D’un côté, les principaux intéressés, flattés ou amusés d’être associés à des souris, rats, capybaras, hamsters – on en passe et des plus mignons. Mais aussi l’association de défense des animaux PETA, qui se réjouit du buzz en publiant un enthousiaste: «Merci de montrer que les rongeurs sont des animaux merveilleux!» Ou encore les groupies de toutes les stars estampillées «rodent», voire «hot rodent», qui en rajoutent à coup de mèmes et de commentaires élogieux.

De l’autre, les internautes à qui cette analogie animalière fait hérisser le poil. Visiblement pas sensibles à «l’effet Ratatouille» – du nom du film qui a rendu les rats éminemment sympathiques et fait oublier les monceaux de fausses idées reçues sur ces petits mammifères aussi intelligents qu’attachants –, ils et elles se rebellent contre cette «manière gentillette de dire que quelqu’un est moche», la jugeant insultante et dégradante.
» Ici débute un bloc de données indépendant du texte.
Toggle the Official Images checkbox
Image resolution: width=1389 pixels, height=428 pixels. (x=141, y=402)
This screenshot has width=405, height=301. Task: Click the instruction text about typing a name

Voire raciste, «puisque la plupart des célébrités comparées à des rongeurs sont Blanches» et antisémites, comme en témoignent des messages postés sur X – tel celui-ci: «Non, je n’apprécie pas que vous soyez si à l’aise en disant que Josh O’Connor et Timothée Chalamet sont des «hommes rongeurs» alors qu’ils sont tous les deux juifs et que décrire les juifs comme des rats est une insulte antisémite connue. Je comprends que ce n’est pas ce que beaucoup d’entre vous voulaient dire, mais c’est une pente glissante.»

Et au centre, des médias réputés sérieux comme le New York Times ou le Guardian, qui analysent cette «tendance» – lui servant du même coup de nouvelle chambre d’écho.
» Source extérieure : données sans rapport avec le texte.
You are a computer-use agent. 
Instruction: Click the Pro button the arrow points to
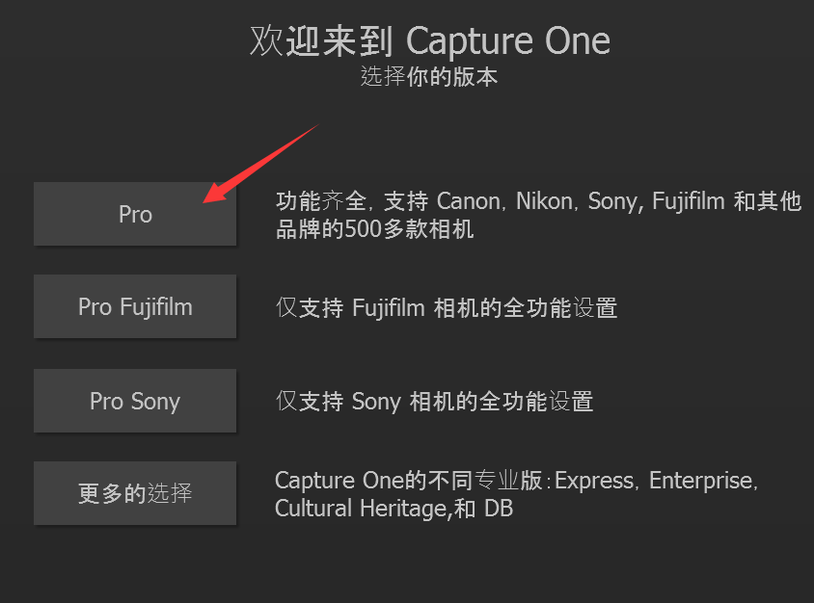(134, 214)

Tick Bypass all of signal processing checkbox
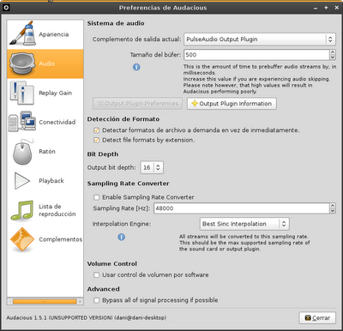(97, 300)
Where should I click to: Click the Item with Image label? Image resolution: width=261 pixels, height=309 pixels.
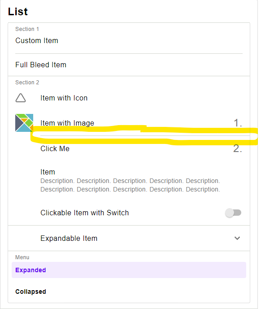[67, 123]
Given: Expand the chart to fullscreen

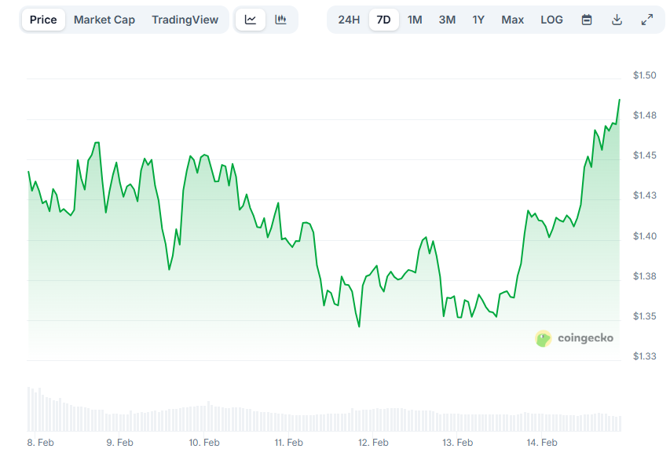Looking at the screenshot, I should tap(646, 20).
Pourquoi les «rongeurs» ont-ils un tel succès aujourd’hui?

Au fil des ans, les canons de beauté masculine évoluent. Tel un reflet des valeurs et préoccupations «du moment», chaque époque réinterprète en effet ce qu’être beau signifie. En l’occurrence, après une longue traversée du désert en termes de «sex appeal» – comme peuvent en témoigner Dustin Hoffmann, Adrien Brody ou Alfredo Linguini (le héros humain de Ratatouille)! – , l’homme rongeur, ou quelle que soit son appellation, a fait depuis quelque temps une remontée en flèche sur l’échelle de «sexyness» parce qu’il «colle» à son temps. C’est-à-dire? Selon Gina Cherelus, reporter au New York Times, cette attractivité tient au fait «que ces gens n’étant pas des stéréotypes masculins de type macho classique, cela peut permettre aux femmes de se sentir en sécurité».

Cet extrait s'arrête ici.